:: To be done ::
1: In the article on green concerts, turn the paragraph beginning "In the next few weeks" into a short bulleted list that keeps its main facts.
2: Using the article on green concerts, explain in one to three sentences why planting trees appears as a way to offset the energy used at concerts.

:: Reading text ::
········
By Richard Harrington
Washington Post Staff Writer
Friday, June 1, 2007

Concert promoters, venues and artists are increasingly going green, teaming up to reduce or eliminate the environmental impact of their industry and raising awareness about green products, technologies and issues by utilizing the strong connection between artists and their fan bases.

The basic message: Reduce, reuse, recycle.

For the multibillion-dollar concert business, that means:

· Staging carbon-neutral concerts using green energy sources whenever possible or purchasing carbon offsets for energy used, such as planting trees to help with future carbon reduction.

· Relying on clean-burning, domestically made biodiesel fuel to power tour buses and trucks and even stage generators.

· Providing on-site recycling.

· Offering biodegradable food services and reusable or recyclable cups, plates and utensils.

In the next few weeks, Save Our Selves -- the Campaign for a Climate Crisis, the organization staging the 24-hour Live Earth global event July 7, will introduce the Green Event Standard, which will be usable industry-wide, from small venues to larger arenas and stadiums. Live Earth, whose broadcast could reach more than 2 billion people worldwide, will implement many green practices, including sourcing all electricity from renewable sources (utility-supplied renewable energy, biodiesel generators, renewable energy credits), issuing carbon credits for air travel by staff and artists, and reducing waste from concessions. The final leg from Giants Stadium in New Jersey will be the country's first "green" stadium event.
········
:: Data block ::
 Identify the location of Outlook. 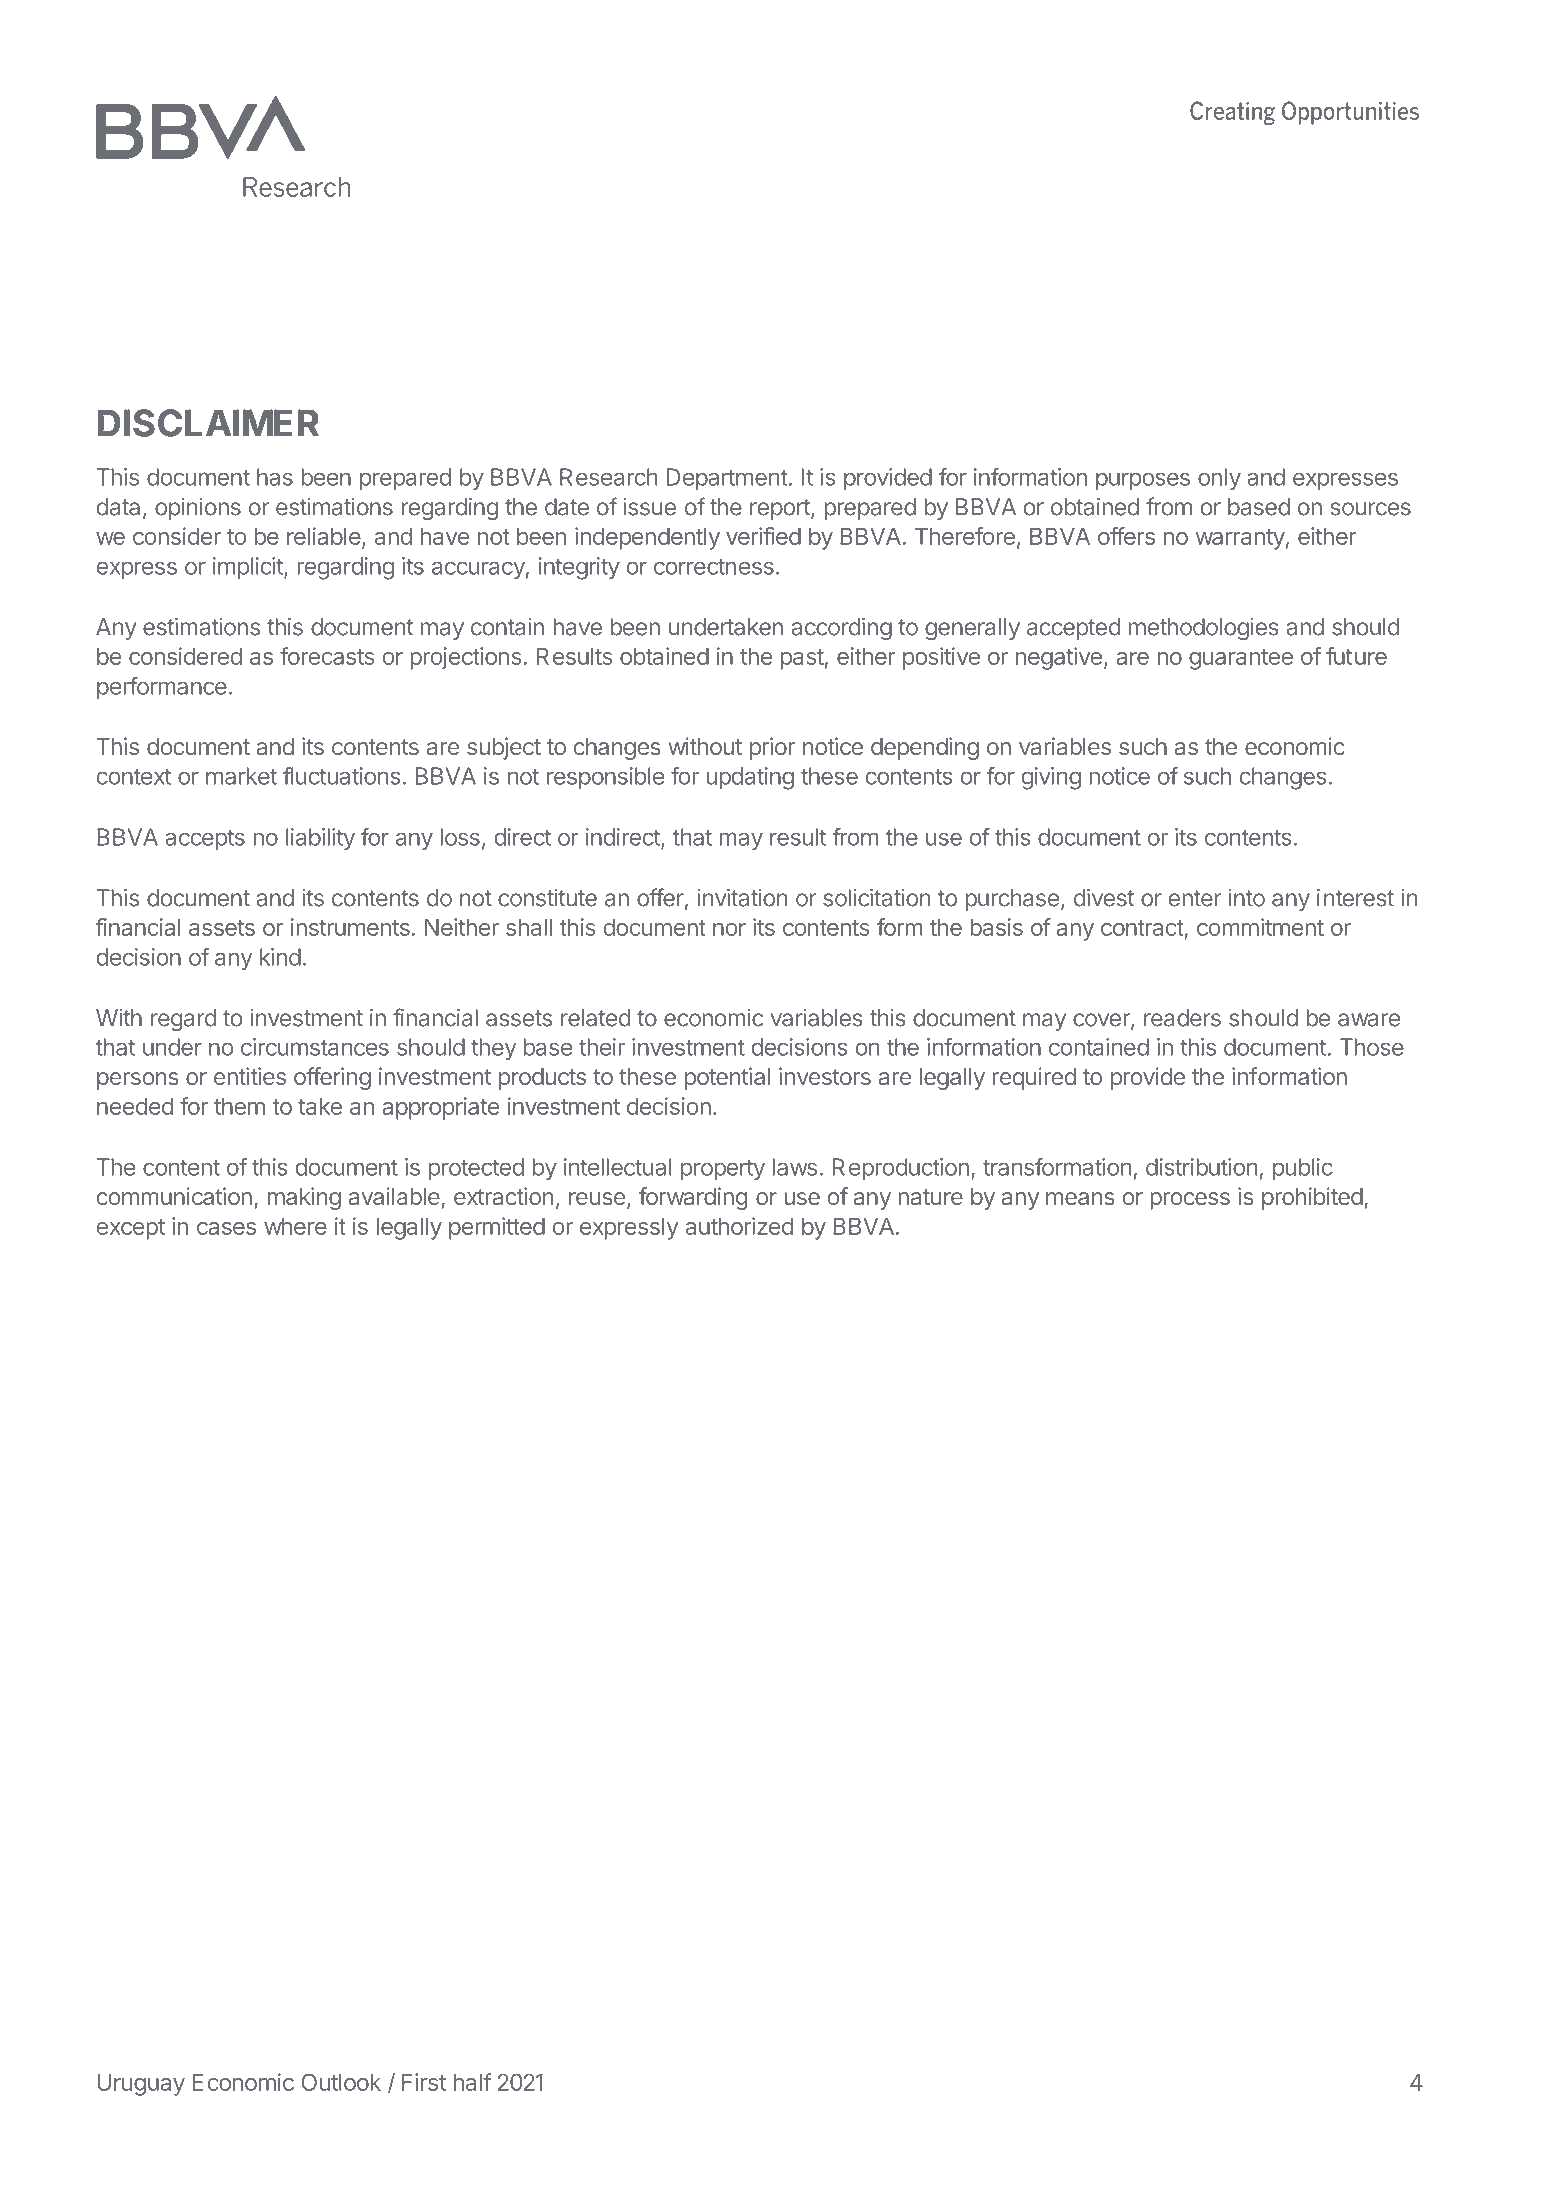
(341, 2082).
········
:: Task answers ::
1:
- Save Our Selves – the Campaign for a Climate Crisis is staging Live Earth, a 24-hour global event, on July 7.
- In the next few weeks it will introduce the Green Event Standard, usable industry-wide at small venues, large arenas and stadiums.
- Live Earth's broadcast could reach more than 2 billion people.
- The event will draw all its electricity from renewable sources: utility-supplied renewable energy, biodiesel generators and renewable energy credits.
- It will issue carbon credits for air travel by staff and artists.
- It will reduce waste from concessions.
- Its final leg, at Giants Stadium in New Jersey, will be the country's first "green" stadium event.

2: Planting trees is one example of a carbon offset that concert organizers can buy for the energy they use. It counts as an offset because the trees help with future carbon reduction.